Prompt 1
According to the abstract on hybrid CO2 neurons in a microRNA mutant, why are the ectopic neurons in the maxillary palps described as hybrid cells?
Prompt 2
In the paper on hybrid CO₂ neurons, which stimuli were tested in the electropalpograms comparing control and mutant flies?
Prompt 3
Could you write the next part of the paper on hybrid CO₂ neurons in a microRNA mutant, continuing from the end of the Fig. 2 caption?

Supplied passage
------------------------
Hybrid neurons in a microRNA mutant are putative evolutionary intermediates in insect CO2 sensory systems

Abstract

Carbon dioxide (CO2) elicits different olfactory behaviors across species. In Drosophila, neurons that detect CO2 are located in the antenna, form connections in a ventral glomerulus in the antennal lobe, and mediate avoidance. By contrast, in the mosquito these neurons are in the maxillary palps (MPs), connect to medial sites, and promote attraction. We found in Drosophila that loss of a microRNA, miR-279, leads to formation of CO2 neurons in the MPs. miR-279 acts through down-regulation of the transcription factor Nerfin-1. The ectopic neurons are hybrid cells. They express CO2 receptors and form connections characteristic of CO2 neurons, while exhibiting wiring and receptor characteristics of MP olfactory receptor neurons (ORNs). We propose that this hybrid ORN reveals a cellular intermediate in the evolution of species-specific behaviors elicited by CO2.

Fig. 1

Ectopic CO₂ neurons are formed in the MPs of S0962-07 mutants. (A) Gr21a expression in wild-type and mutant olfactory appendages. (B) Quantification of Gr21a-positive cells in the MP and antenna. (C) Gr63a (magenta, RNA antisense probe) and Gr21a (green, Gr21a-GAL4) are coexpressed in the MP. (D) Electropalpograms comparing the response to ethyl acetate, air, and CO₂ in control and mutant flies. Contrary to lack of response from the control palps, 5 of 12 mutant MPs responded to CO₂ (9). MPs recorded: n = 12 (control), n = 12 (mutant), P = 0.016. (E) Single confocal sections of MPs labeled with antibody to Elav (magenta) at 60 to 80 hours APF or with MPS-GAL4 and UAS-mCD8GFP (green) at 80 hours APF. Two neurons (Elav) or single ORNs (MPS-GAL4) are labeled in wild-type MP sensilla (arrows). Two additional neurons are observed in a subset of mutant sensilla (arrowheads and inset). (F) Mutant neurons in the MP target the V and medial glomeruli. Mutant flies without MP (upper right) and without antenna (lower right). Magenta, anti-NC82. In (A) and (E), dashed lines outline MPs.

Fig. 2

miR-279 is expressed in precursor cells in the developing MP. Expression of miR-279 was visualized with miR-279-GAL4 and UAS-CD8GFP (green). The arrowhead and arrow in both the schematic and the image panels point to a big cell and a cluster of small cells, respectively. The open arrow in the schematic points to a nerve fiber from one of the cell clusters. Nuclear counterstain TOTO-3 is used in the bottom panels. Dashed lines outline the developing MPs.
------------------------
Collected data
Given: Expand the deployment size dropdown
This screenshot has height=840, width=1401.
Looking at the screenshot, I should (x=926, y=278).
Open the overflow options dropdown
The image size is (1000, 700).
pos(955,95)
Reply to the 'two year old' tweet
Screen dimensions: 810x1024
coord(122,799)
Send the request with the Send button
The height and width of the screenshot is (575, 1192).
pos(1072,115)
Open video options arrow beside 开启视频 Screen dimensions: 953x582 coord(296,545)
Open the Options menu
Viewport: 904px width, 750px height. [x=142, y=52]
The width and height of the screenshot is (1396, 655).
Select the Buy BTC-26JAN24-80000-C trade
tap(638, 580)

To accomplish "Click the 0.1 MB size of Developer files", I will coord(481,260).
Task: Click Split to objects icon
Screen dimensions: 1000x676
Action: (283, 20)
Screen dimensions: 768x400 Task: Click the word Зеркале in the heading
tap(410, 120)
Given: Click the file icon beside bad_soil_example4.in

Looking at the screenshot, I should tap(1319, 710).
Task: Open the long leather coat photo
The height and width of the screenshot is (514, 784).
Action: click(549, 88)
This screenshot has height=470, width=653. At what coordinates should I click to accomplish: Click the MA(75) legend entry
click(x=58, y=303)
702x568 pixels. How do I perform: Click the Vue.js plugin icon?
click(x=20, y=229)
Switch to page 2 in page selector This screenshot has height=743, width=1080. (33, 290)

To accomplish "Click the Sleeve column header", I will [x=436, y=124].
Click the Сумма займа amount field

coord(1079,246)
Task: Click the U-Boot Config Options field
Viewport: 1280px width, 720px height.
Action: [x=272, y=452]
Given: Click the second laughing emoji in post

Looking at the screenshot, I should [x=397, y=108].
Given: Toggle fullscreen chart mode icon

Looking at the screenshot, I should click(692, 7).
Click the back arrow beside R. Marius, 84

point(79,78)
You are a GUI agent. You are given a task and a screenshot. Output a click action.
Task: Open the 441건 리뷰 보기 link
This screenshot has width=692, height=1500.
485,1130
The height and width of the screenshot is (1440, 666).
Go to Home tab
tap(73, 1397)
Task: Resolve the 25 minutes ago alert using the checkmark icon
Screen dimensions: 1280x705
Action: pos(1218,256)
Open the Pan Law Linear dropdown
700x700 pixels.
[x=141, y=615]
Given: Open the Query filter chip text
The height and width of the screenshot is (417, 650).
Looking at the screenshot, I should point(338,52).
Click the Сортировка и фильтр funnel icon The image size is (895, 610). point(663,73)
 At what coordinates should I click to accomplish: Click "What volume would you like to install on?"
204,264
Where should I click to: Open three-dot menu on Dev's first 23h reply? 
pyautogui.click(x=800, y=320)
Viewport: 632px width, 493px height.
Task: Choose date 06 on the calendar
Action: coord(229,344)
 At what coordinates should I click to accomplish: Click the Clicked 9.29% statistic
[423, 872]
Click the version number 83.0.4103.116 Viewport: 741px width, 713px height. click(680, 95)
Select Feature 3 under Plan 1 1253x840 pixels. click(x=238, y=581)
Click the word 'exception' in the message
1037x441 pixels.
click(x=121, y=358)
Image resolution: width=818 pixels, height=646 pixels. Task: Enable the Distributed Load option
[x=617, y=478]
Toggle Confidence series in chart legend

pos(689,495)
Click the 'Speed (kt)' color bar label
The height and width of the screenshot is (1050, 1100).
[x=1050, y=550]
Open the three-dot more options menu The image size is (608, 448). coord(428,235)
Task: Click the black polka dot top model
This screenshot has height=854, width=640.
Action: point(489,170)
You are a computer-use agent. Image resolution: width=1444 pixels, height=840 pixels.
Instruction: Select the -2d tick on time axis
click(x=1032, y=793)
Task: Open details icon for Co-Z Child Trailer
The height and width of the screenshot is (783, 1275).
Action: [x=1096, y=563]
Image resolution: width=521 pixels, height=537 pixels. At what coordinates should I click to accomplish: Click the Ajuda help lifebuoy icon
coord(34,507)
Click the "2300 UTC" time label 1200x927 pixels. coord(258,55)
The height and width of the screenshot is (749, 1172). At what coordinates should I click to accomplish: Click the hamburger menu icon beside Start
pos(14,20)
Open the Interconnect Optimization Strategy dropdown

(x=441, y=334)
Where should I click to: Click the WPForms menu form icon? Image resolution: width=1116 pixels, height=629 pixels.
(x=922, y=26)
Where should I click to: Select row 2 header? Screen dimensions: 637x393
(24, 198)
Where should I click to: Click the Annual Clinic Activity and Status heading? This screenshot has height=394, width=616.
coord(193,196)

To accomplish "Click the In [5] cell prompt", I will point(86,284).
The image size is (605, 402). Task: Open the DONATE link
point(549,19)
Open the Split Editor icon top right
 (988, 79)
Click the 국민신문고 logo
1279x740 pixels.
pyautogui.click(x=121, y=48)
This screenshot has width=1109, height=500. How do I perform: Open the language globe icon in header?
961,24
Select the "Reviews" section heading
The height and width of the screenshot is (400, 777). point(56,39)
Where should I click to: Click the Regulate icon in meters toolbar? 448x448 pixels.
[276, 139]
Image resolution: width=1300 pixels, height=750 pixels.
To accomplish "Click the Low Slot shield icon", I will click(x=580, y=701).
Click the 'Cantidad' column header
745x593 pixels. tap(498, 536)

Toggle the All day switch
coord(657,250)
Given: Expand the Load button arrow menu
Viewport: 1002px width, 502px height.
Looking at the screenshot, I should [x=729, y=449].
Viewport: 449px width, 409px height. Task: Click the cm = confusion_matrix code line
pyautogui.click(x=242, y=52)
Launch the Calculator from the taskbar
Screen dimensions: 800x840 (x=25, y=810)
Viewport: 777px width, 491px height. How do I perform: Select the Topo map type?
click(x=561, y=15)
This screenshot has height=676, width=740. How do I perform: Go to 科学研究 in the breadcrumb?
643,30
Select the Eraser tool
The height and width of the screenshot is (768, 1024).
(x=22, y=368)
------------------------
Task response 1
They express CO2 receptors and form connections characteristic of CO2 neurons. They also show the wiring and receptor characteristics of maxillary palp olfactory receptor neurons.

Task response 2
Ethyl acetate, air, and CO₂.

Task response 3
Fig. 3

Nerfin-1 is a target of miR-279. (A to C) Expression pattern of Nerfin-1 (magenta) and miR-279 (green, see Fig. 2) in developing MPs at early (A) and later [(B) and (C)] stages. (D) Nerfin-1 (magenta) is expressed in ectopic CO₂ neurons (green) in the mutant MPs (arrows). (E) Quantification of Nerfin-1–positive nuclei in wild-type and mutant MPs at 60 to 80 hours APF. MPs scored: wild type, n = 7; mutant n = 9; **P < 0.001. (F) miR-279 inhibits nerfin-1 expression in cultured Drosophila S2 cell lines (**P < 0.001). (G) nerfin-1 is a dominant suppressor of miR-279 (P < 0.001).

Fig. 4

Ectopic neurons exhibit mixed sensory identity. (A) MPs of mutant flies labeled with RNA antisense probes (magenta) and with Gr21a-GAL4 and UAS-mCD8GFP (green). Or59c and Or42a transcript (magenta) overlaps partly with Gr21a-expressing cells (green, solid arrowhead). Cells only positive for Or59c or Or42a are labeled only in magenta (open arrowhead). (B and C) MPs of mutant flies contain more Or42a- and Or59c-expressing cells. (B) Labeling of MP ORNs with GAL4 reporter constructs (Or42a-GAL4 and MPS-GAL4) or Or59c or Or42a RNA probe. (C) Quantification of the data from (B). Total increase in the number of cells in mutants using MPS-GAL4 driver corresponds to the number of ectopic CO₂ neurons (see Fig. 1B).